April 25 is observed as the World Malaria Day on the World Health Organisation (WHO) calendar. The day was first proposed in the 60th World Health Assembly (in 2007) and was first celebrated in the year 2008.
According to WHO reports, malaria affected more than 228 million people in the world in 2018 and killed about 405,000 people globally in the same year. Almost 80% of all these deaths occurred in Sub-Saharan Africa and India. However, India reported a reduction of about 2.6 million cases in 2018 as compared to 2017.
Children under the age of 5 years comprised 67% of all the malaria deaths in the world. About 11 million pregnant women were exposed to malaria in the moderate to high transmission areas in Sub-Saharan Africa alone. Though malaria affects all the tropical and subtropical areas, Africa is worst hit by malaria due to favourable weather conditions and its lack of resources that allow for the growth and spread of the malaria parasite and mosquito all year round.

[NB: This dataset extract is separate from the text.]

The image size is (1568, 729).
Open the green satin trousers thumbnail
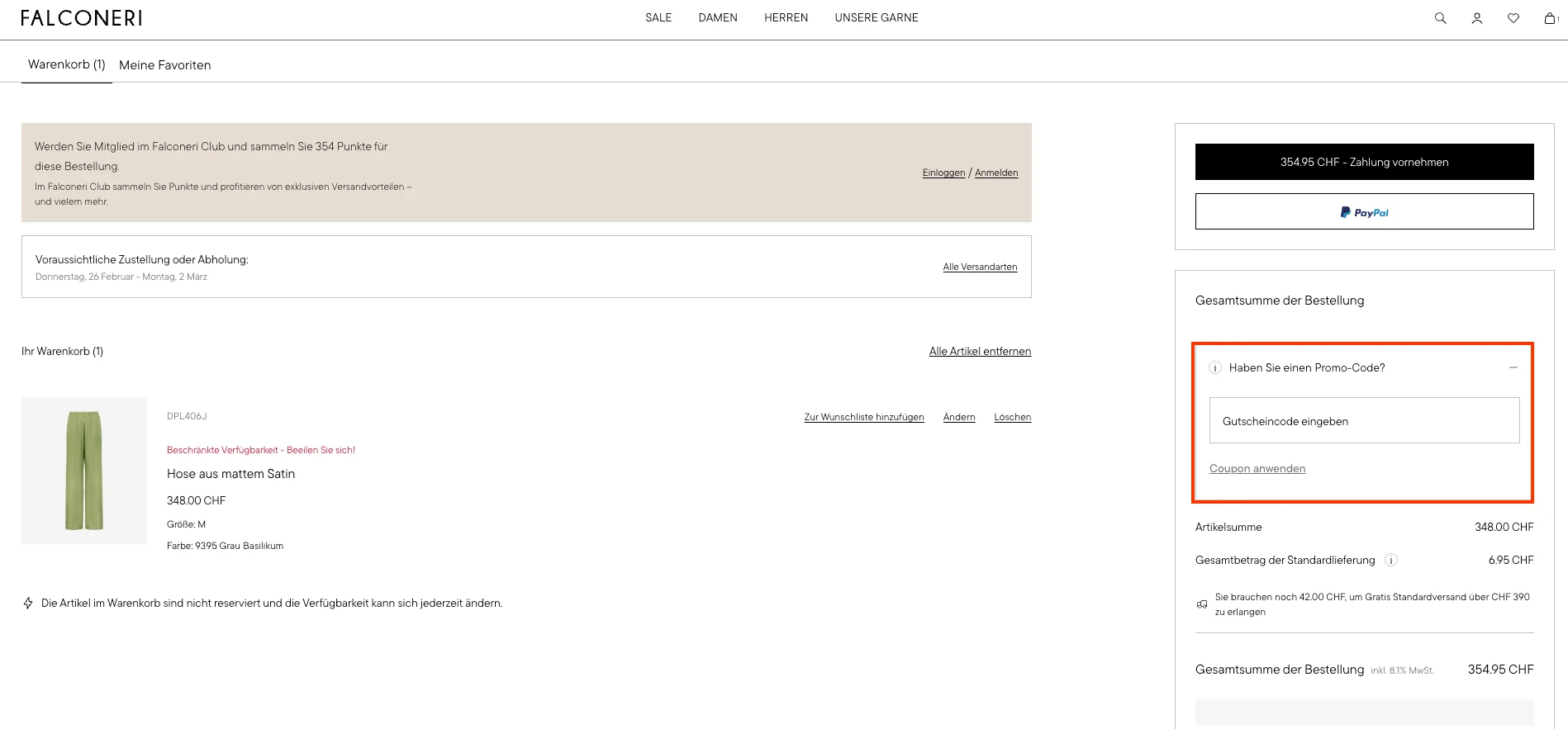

So, even though the whole world is busy fighting the global pandemic, the WHO has urged all countries to move quickly and take preventive measures against malaria.
Zero malaria starts with me
The theme of this year’s World Malaria day is “Zero malaria starts with me”. It is a grassroots campaign aimed at empowering communities to take the responsibility of preventing and treating malaria and to keep malaria high on the political agenda to improve the mobilisation of resources that can help the communities do the same.

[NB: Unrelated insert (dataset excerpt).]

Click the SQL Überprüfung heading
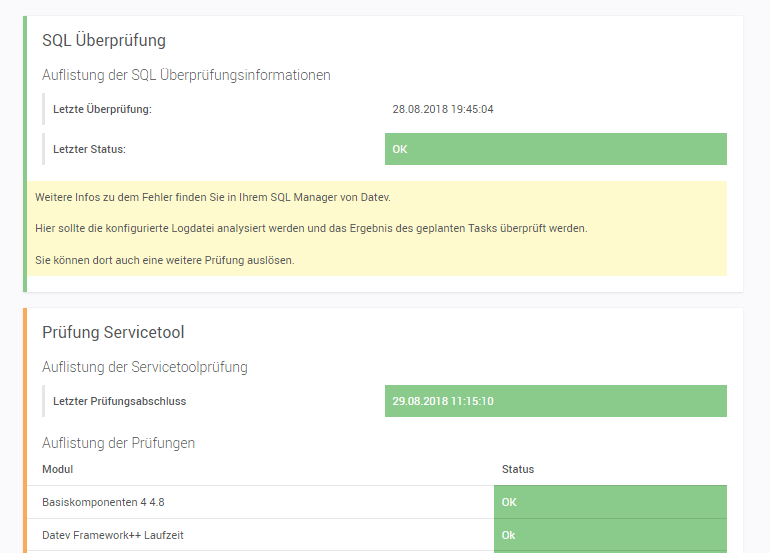The height and width of the screenshot is (553, 770). 103,41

According to the WHO, the cases of this infectious disease don’t seem to be reduced by much between 2014 and 2018 despite so many efforts. The number can only be brought down by the involvement of the communities in the worst-hit countries.
Everyone — right from political parties to public and private sector companies — has to understand their role in this anti-malaria campaign.
A world free of malaria
A malaria-free world is one of the major goals of the World Health Organisation since its establishment in the year 1948. While the malaria eradication program of the WHO between the year 1955 and 1969 worked to eradicate the disease from various countries, it still could not eradicate the disease in Sub-Saharan Africa.
The 68th World Health Assembly held in 2015 endorsed a bold plan to eliminate 90% of the burden of malaria — both death and infection — by the year 2030. The plan also aims to eliminate malaria from at least 35 more countries. It is important to note that elimination is different from eradication. The former means breaking the chain of transmission of the disease and bringing the number of cases to zero in a given area along with continuous methods to prevent re-establishment of transmission. No interventions are needed once the disease is eradicated completely.
The world has only eradicated smallpox and cattle plague (rinderpest) so far and is on the verge of eradicating polio. However, eradication is not an easy task, it needs constant efforts.
Only with rapid diagnosis, adequate prevention measures and availability of treatment can the number of cases be controlled. However, according to a recent report published by the WHO Strategic Advisory Group on Malaria Eradication, the development of insecticide resistance and resistance to antimalarial drugs, along with a lack of financial support may hinder the progress of the program.